*Your instructions*. Scan the records below. Copy every line in which the word "will" appears.

Top of Information supplied

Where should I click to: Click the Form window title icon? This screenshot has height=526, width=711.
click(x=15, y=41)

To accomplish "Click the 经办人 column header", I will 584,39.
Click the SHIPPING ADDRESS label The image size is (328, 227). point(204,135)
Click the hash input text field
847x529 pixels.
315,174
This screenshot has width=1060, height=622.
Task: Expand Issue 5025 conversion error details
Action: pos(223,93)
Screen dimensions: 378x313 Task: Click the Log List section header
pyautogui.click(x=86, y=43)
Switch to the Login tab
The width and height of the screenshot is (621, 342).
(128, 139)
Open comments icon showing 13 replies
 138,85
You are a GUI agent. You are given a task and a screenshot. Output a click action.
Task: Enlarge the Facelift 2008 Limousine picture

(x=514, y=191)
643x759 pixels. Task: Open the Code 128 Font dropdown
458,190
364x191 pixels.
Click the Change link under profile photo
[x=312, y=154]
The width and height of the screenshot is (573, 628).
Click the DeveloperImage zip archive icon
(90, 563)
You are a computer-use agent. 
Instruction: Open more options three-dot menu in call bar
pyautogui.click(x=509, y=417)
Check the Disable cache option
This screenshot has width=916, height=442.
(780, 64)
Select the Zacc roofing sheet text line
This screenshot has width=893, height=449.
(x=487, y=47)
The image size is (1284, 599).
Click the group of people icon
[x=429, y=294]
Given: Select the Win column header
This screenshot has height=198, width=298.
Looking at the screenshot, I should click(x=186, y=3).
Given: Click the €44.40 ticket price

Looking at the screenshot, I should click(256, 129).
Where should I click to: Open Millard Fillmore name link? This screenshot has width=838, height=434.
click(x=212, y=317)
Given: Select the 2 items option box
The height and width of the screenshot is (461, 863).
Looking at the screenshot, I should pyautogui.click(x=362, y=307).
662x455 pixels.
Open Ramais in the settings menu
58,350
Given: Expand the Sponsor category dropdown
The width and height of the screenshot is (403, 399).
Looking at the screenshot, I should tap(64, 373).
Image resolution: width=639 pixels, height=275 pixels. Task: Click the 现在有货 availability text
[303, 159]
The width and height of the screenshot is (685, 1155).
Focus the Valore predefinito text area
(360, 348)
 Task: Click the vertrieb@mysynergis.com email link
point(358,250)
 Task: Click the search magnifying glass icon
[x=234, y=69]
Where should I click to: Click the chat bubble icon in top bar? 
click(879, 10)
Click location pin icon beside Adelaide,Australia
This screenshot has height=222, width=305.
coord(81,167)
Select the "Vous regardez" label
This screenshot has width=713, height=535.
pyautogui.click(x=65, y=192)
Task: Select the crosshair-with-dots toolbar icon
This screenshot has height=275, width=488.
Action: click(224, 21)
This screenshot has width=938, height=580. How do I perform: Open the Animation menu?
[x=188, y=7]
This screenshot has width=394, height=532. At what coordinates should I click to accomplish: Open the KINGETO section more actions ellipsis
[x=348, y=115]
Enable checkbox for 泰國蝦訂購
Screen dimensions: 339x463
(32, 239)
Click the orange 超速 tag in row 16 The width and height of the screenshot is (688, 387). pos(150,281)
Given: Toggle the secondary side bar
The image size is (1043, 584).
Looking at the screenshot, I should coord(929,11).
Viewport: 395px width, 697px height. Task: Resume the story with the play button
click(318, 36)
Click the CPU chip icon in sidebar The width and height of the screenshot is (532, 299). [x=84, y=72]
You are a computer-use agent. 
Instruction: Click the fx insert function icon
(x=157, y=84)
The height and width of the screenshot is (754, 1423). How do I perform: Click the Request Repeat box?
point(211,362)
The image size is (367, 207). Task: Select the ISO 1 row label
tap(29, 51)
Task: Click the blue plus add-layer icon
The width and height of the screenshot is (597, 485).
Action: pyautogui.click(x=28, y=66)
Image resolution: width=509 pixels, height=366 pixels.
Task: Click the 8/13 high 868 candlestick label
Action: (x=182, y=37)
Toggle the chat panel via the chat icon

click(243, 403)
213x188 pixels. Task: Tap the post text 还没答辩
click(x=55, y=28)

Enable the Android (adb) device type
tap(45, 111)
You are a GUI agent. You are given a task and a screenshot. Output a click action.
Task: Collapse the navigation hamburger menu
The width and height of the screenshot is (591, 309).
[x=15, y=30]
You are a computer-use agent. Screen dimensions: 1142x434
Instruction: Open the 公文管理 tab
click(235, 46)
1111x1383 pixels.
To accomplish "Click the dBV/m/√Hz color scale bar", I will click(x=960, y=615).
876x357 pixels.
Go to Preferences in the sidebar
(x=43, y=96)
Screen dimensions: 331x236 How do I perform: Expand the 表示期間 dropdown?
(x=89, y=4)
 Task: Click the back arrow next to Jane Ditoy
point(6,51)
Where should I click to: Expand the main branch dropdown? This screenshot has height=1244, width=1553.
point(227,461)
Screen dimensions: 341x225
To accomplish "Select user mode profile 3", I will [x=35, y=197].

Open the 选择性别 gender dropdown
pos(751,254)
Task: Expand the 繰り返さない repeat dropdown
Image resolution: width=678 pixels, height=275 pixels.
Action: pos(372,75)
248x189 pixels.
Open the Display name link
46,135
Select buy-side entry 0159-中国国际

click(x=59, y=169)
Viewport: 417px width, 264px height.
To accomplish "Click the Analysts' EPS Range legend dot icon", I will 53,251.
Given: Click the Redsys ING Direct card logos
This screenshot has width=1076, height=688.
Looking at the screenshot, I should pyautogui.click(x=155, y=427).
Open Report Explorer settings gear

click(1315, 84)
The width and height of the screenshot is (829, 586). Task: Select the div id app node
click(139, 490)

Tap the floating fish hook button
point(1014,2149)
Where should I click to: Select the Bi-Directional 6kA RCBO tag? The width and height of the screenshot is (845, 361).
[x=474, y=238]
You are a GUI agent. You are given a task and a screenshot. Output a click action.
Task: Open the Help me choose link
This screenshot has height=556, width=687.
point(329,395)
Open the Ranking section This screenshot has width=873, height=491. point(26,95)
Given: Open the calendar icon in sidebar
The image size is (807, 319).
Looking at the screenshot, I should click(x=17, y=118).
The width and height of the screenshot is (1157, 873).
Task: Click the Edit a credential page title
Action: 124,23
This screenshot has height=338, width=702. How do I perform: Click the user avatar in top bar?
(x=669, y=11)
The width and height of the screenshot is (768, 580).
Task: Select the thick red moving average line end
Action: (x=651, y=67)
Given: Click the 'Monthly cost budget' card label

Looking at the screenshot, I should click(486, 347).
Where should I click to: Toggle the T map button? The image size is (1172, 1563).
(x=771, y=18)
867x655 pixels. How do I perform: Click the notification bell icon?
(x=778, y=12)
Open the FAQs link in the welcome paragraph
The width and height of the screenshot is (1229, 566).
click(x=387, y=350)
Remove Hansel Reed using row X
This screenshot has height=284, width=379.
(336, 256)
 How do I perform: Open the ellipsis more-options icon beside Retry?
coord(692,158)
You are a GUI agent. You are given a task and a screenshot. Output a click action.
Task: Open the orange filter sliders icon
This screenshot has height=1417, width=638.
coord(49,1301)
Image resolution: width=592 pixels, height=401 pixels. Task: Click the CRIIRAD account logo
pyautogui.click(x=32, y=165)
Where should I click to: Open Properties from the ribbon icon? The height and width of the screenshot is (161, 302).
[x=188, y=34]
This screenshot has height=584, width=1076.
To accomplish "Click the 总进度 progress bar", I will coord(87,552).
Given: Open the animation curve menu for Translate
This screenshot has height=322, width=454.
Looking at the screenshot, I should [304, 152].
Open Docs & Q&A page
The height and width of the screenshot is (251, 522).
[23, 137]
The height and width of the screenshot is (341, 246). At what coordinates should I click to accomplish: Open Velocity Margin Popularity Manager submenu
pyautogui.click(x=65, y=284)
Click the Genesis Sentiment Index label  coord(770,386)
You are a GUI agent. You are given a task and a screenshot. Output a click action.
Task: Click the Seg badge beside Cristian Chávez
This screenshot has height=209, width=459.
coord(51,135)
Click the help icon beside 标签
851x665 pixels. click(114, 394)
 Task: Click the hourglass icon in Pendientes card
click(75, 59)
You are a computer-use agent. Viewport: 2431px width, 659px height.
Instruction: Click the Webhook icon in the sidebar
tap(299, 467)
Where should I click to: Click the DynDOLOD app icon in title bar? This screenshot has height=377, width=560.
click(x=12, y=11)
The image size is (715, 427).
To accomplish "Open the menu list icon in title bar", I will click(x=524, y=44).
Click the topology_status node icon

Bottom of Information supplied

*Reply to the task*.
To accomplish "Click the 经办人 column header", I will 584,39.
To accomplish "Click the dBV/m/√Hz color scale bar", I will click(x=960, y=615).
To accomplish "Select user mode profile 3", I will [x=35, y=197].
To accomplish "Click the Analysts' EPS Range legend dot icon", I will 53,251.
To accomplish "Click the 总进度 progress bar", I will coord(87,552).
To accomplish "Open the menu list icon in title bar", I will click(x=524, y=44).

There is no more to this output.